EDITOR'S LETTER: A question of values

Fair value, as defined by the Financial Accounting Standards Board, is the price that an asset would fetch if sold today in an orderly transaction between willing market participants and in the most advantageous market for the asset. PERE Magazine February 2009 issue.

Let's pause now and ponder the tough task that the CFOs of real estate investment firms have in arriving at the fair values for their portfolios of properties. Let's start with the notion that fair value measures the price you'd get if you sold today.

Nobody is selling today unless they have to. You could call some of the selling participants in today's market “willing”, but in reality these sellers are forced to dump assets due to unprecedented circumstances. So if the guy one floor down from your firm is unloading a Florida mall at a fire-sale price, is that where you need to mark your relatively healthy mall in the same Boca Raton neighbourhood?

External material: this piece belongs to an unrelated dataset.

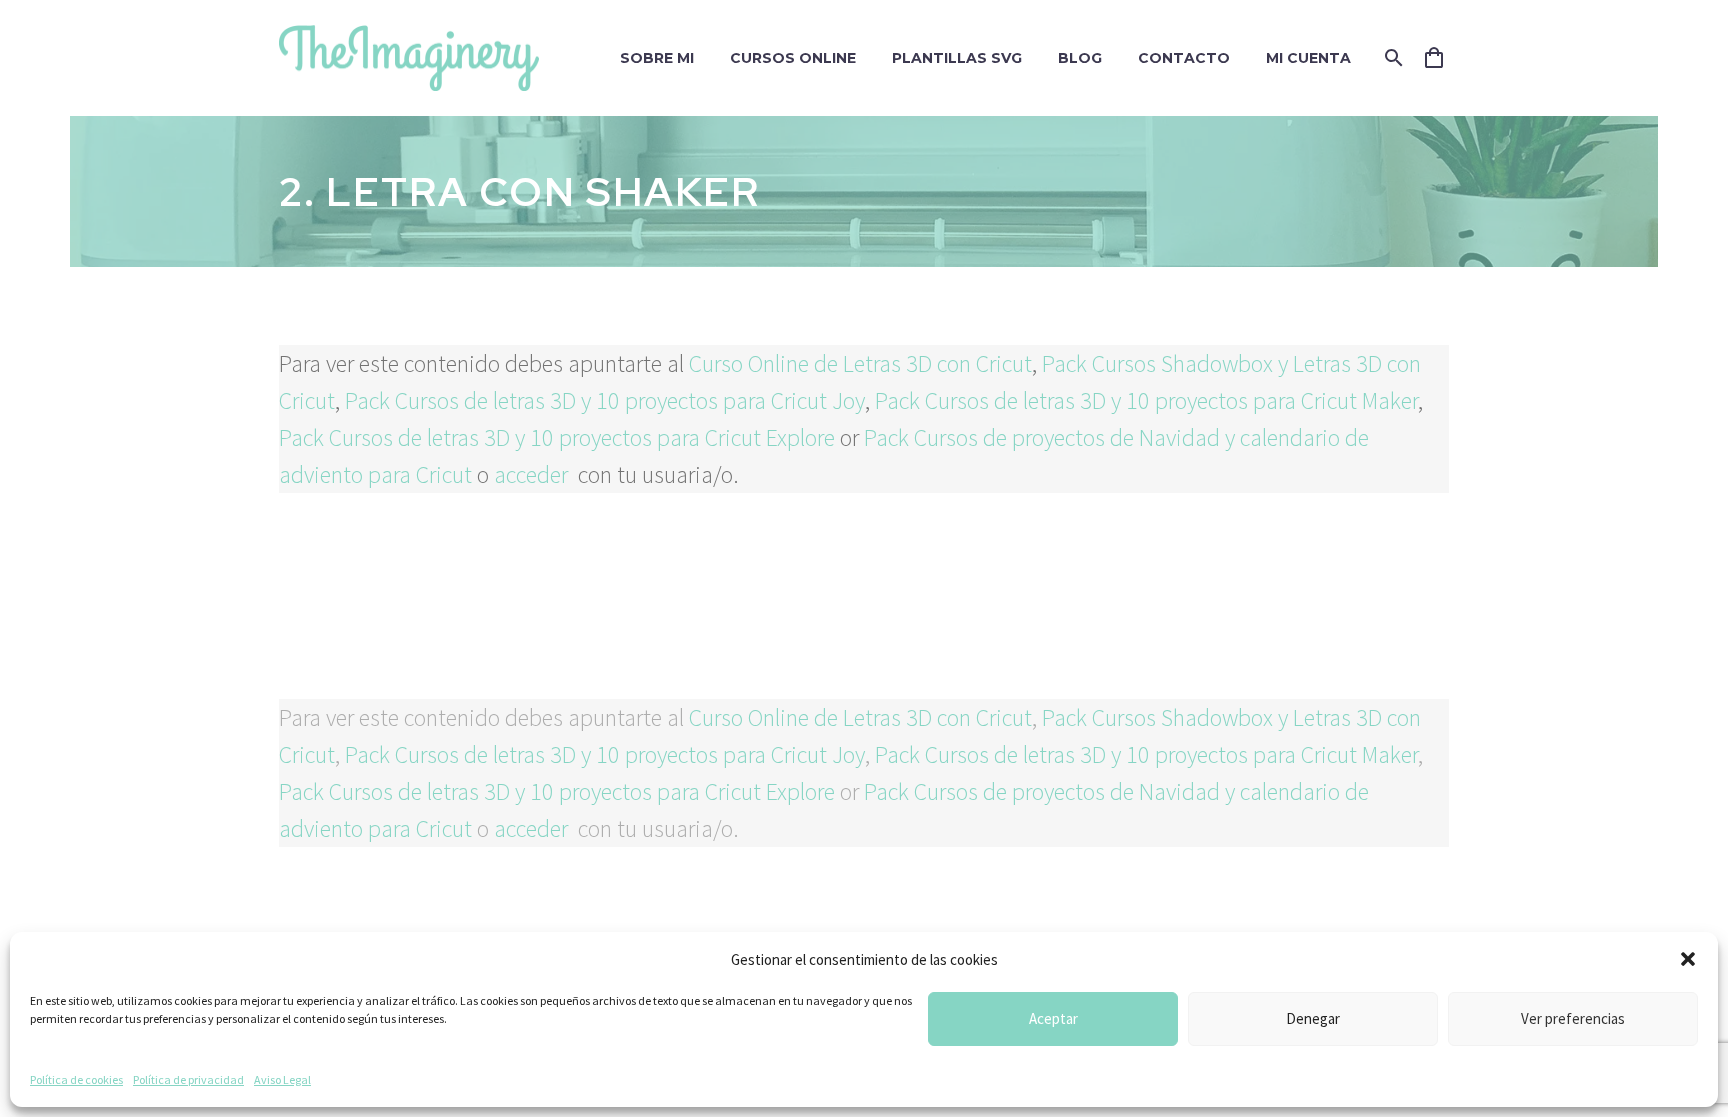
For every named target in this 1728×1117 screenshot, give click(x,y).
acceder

“Orderly transaction.” In the absence of any transactions, it is hard to know what “orderly” looks like. In a particularly extreme example of this, many private equity real estate firms are the owners of half-built developments that may otherwise be in good shape. But what's the fair value? What are other half-built developments selling for today?

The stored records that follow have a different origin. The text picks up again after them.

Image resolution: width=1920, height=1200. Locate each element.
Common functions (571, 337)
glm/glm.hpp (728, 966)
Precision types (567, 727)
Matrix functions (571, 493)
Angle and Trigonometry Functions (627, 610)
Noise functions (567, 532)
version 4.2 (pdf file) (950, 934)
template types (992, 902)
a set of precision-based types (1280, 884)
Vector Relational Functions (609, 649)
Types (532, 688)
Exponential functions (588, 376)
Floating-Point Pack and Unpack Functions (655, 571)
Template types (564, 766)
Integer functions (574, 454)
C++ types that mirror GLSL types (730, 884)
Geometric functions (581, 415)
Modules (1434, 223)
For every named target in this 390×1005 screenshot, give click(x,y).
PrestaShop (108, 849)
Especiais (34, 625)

A somewhat antiquated pejorative for a shallow and materialistic person is that they “know the price of everything and the value of nothing”. Based on this definition, general partners today are the very picture of virtue, because many of them cling doggedly to the notion that their portfolios have value, but they just can't put a current price on anything… or don't want to.

As Zoe Hughes writes in this issue of PERE, never has the often mundane process of property valuation been such an urgent exercise, and fraught with risks.

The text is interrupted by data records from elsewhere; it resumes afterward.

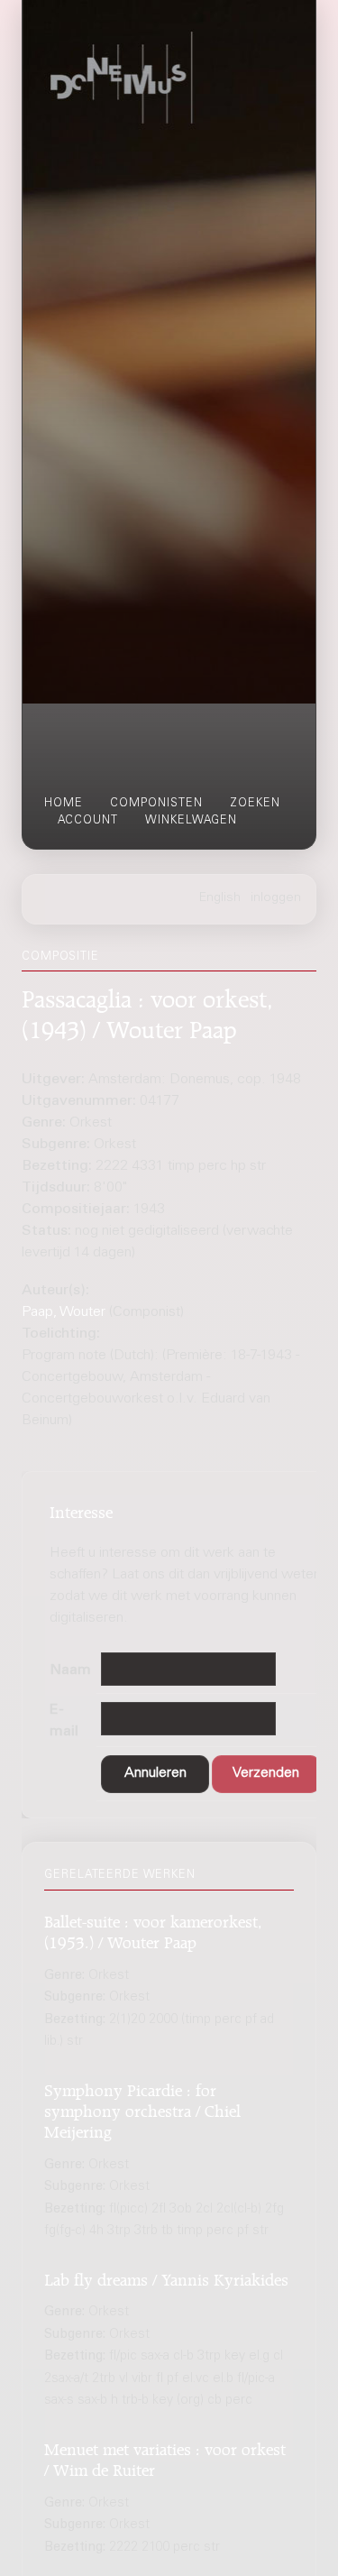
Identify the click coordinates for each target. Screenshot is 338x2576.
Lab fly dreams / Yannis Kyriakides (166, 2277)
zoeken (255, 803)
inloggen (276, 898)
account (88, 820)
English (220, 898)
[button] (155, 1774)
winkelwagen (191, 820)
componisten (156, 803)
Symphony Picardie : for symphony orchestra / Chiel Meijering (142, 2109)
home (63, 803)
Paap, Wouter (63, 1312)
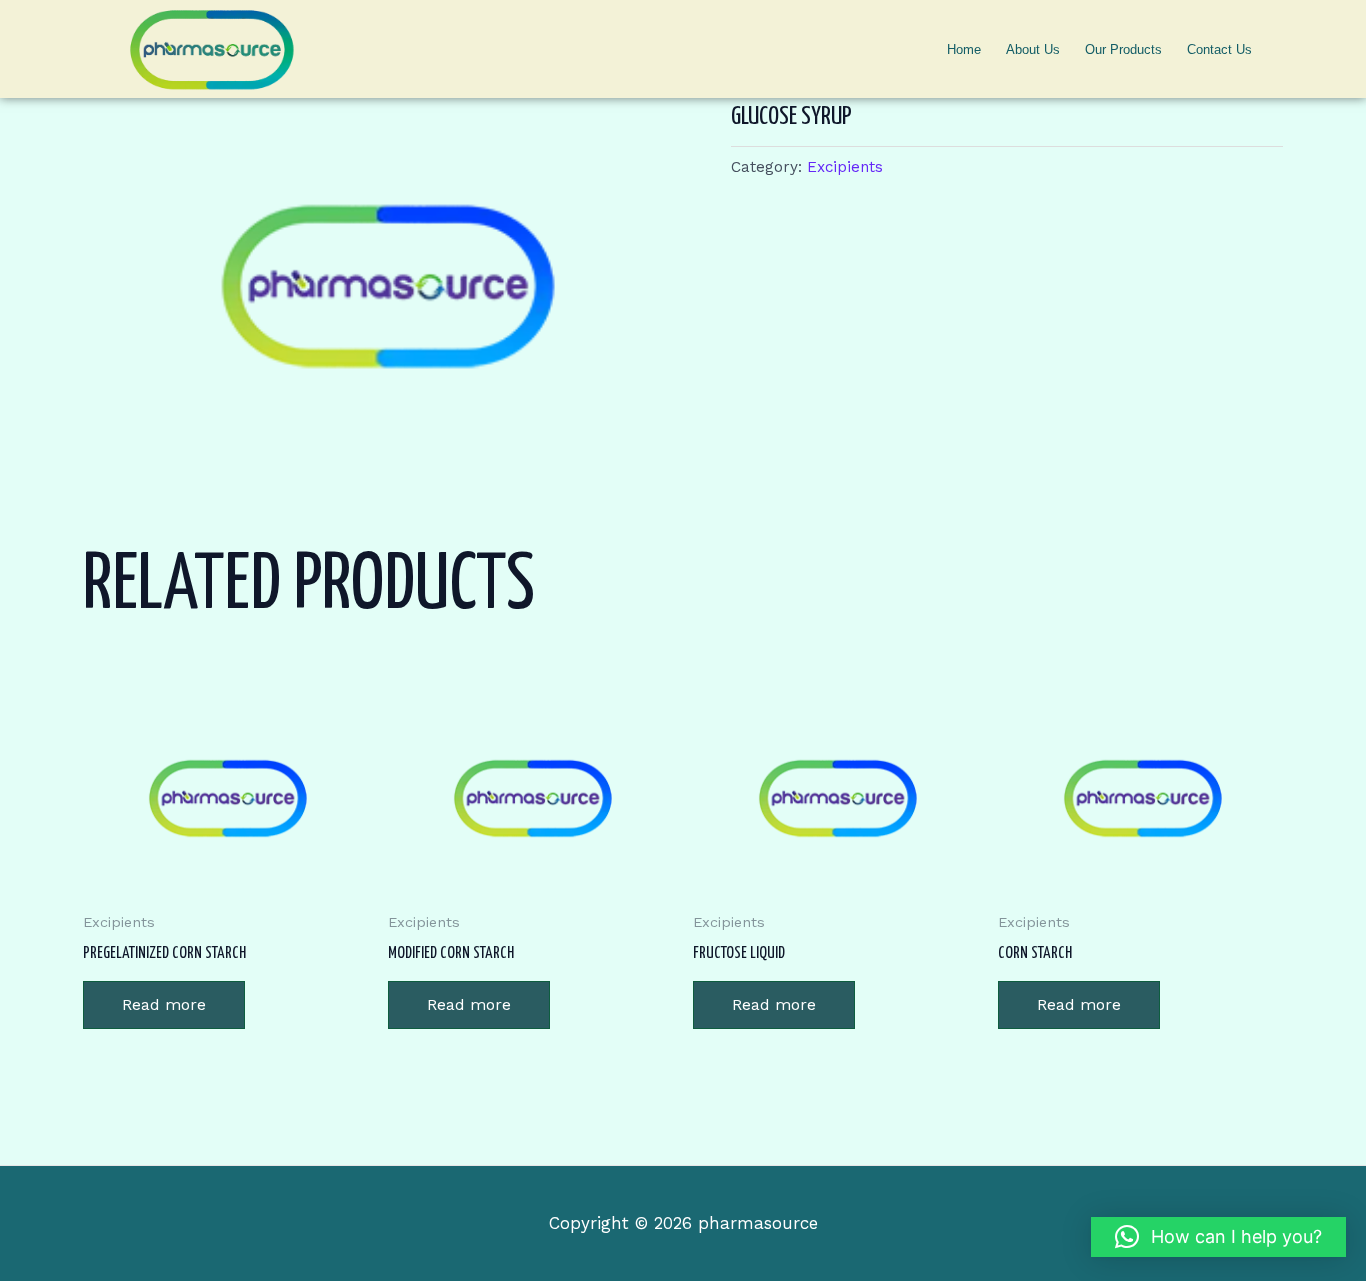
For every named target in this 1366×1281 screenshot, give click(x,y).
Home (964, 49)
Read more (164, 1004)
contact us (1219, 49)
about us (1033, 49)
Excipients (845, 167)
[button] (1218, 1237)
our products (1123, 49)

GPs that write down their values aggressively must have confidence that their LPs will understand the long-term strategy of private equity real estate. And they must also have confidence that they won't trip up any bank covenants in the process. The decision of whether to dump distressed assets now or hold on to them says much about the GPs ability to ride out the market.

As one industry veteran tells Hughes: “Do you lose the assets and impact your fund performance, or do you try to protect something that you consider to have value?”

But here's some good news for our readers – PERE's edit team has recently been joined by Jonathan Brasse, a former reporter for London's Property Week. Already Jonathan's keen sense of a good story, and his insights into the global connectedness of real estate, is invigorating our coverage of your market.